Alors que la Coalition Article 64 (C64) maintient la pression sur le pouvoir en multipliant les déclarations et les appels à la mobilisation, le député national Olivier Kasanda Katuala défend une tout autre lecture de la séquence politique. Élu de Kinshasa/Lukunga et membre de la plateforme PEP-AAAP, il considère le dialogue annoncé par le président Félix Tshisekedi comme une initiative à la fois légitime et nécessaire, à condition qu’il demeure encadré par les orientations fixées par le chef de l’État et qu’il réponde avant tout à l’urgence sécuritaire qui frappe la République démocratique du Congo.

« Le dialogue politique envisagé ne doit pas être un forum où chacun vient dicter ses conditions, mais un cadre structuré permettant de fédérer toutes les forces vives de la nation, y compris la société civile, autour des voies et moyens concrets pour mettre fin à l’agression que subit notre pays à l’Est », affirme le parlementaire. À ses yeux, la sécurisation du territoire national doit constituer la priorité absolue des futures concertations. Les autres questions, y compris les réformes institutionnelles, ne sauraient être abordées qu’une fois cet impératif pris en compte.

Pour Olivier Kasanda Katuala, l’enjeu dépasse le seul règlement de la crise sécuritaire. Le dialogue doit aussi contribuer à restaurer une cohésion nationale mise à rude épreuve par le conflit. « Sans unité, nous ne pourrons ni défendre efficacement notre souveraineté ni construire un avenir stable. Le dialogue politique annoncé doit donc viser à rassembler, et non à diviser davantage », soutient-il.

Le député fixe également une ligne de démarcation sur les participants à ces assises. Selon lui, les auteurs de la lutte armée contre la République ou les acteurs considérés comme des relais de l’agression rwandaise ne peuvent être associés à un processus destiné à renforcer l’unité nationale. « On ne peut prétendre défendre la nation tout en acceptant à la table de discussion ceux qui ont choisi de la fragiliser aux côtés de forces extérieures. C’est une ligne rouge que le Président de la République a le devoir de maintenir », estime-t-il.

Sur le débat constitutionnel, l’élu de Lukunga se démarque des positions défendues par une partie de l’opposition. Sans faire des réformes institutionnelles la priorité du moment, il refuse qu’elles soient soustraites au débat public. « Il est nécessaire d’engager une discussion sereine sur les réformes institutionnelles en cours. Cependant, on observe chez certains acteurs, notamment ceux qui se réclament de l’article 64, une opposition systématique à toute évocation de ce sujet. Cette posture semble guidée par la crainte que le peuple souverain, s’il était consulté, ne se prononce favorablement sur ces réformes. Or, dans une démocratie mature, le peuple reste le seul dépositaire de la légitimité. Lui refuser le droit de débattre et de décider n’est pas une position défendable », analyse-t-il.

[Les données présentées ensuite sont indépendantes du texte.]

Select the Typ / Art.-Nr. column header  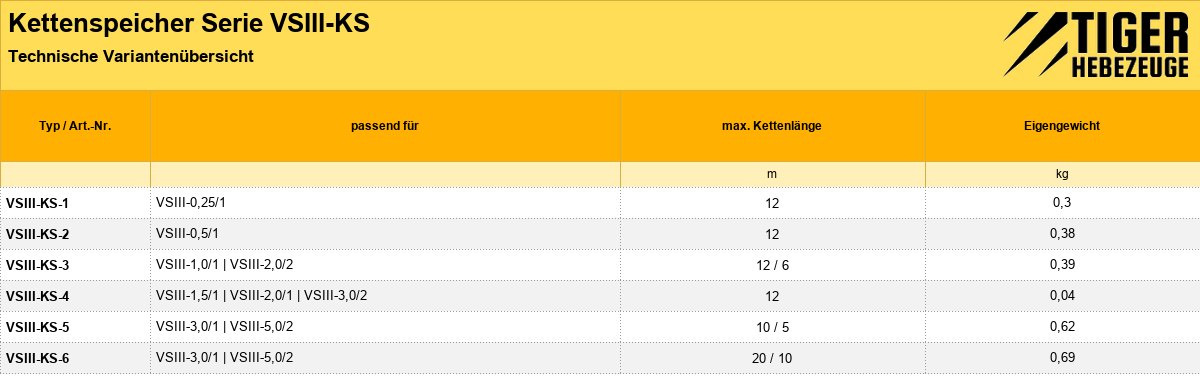[75, 127]
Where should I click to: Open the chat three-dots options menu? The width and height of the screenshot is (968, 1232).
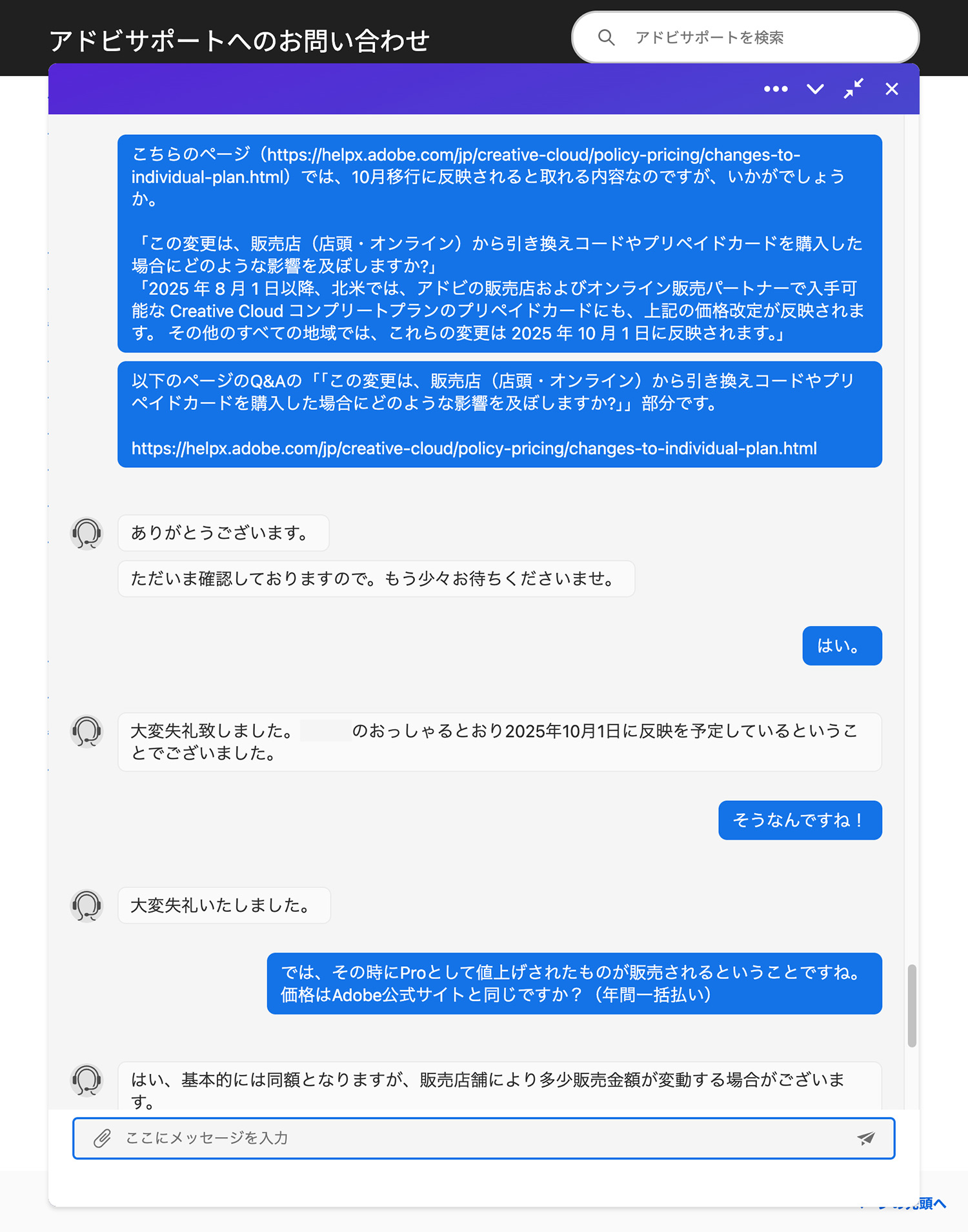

Le parlementaire rappelle enfin que toute évolution institutionnelle devra suivre le chemin prévu par les textes. « Toutes les recommandations issues du dialogue politique envisagé qui nécessiteront une traduction législative ou constitutionnelle passeront obligatoirement par l’Assemblée nationale. C’est là que se jouera la concrétisation des engagements », souligne-t-il.

En conclusion, Olivier Kasanda Katuala appelle à dépasser les logiques de confrontation pour privilégier l’intérêt supérieur de la nation. « Ce n’est ni le moment des ultimatums ni celui des manœuvres de positionnement. C’est le moment de placer l’intérêt supérieur de la nation au-dessus de tout calcul partisan. La sécurité du pays et l’unité des Congolais doivent constituer le cœur de ce processus. Tout le reste en découlera », conclut-il.

À travers cette prise de position, le député exprime une ligne défendue au sein de la plateforme PEP-AAAP : un dialogue politique conduit sous l’autorité du président de la République, centré sur la restauration de la sécurité, la consolidation de l’unité nationale et le respect du cadre institutionnel, sans exclure par principe le débat sur les réformes constitutionnelles.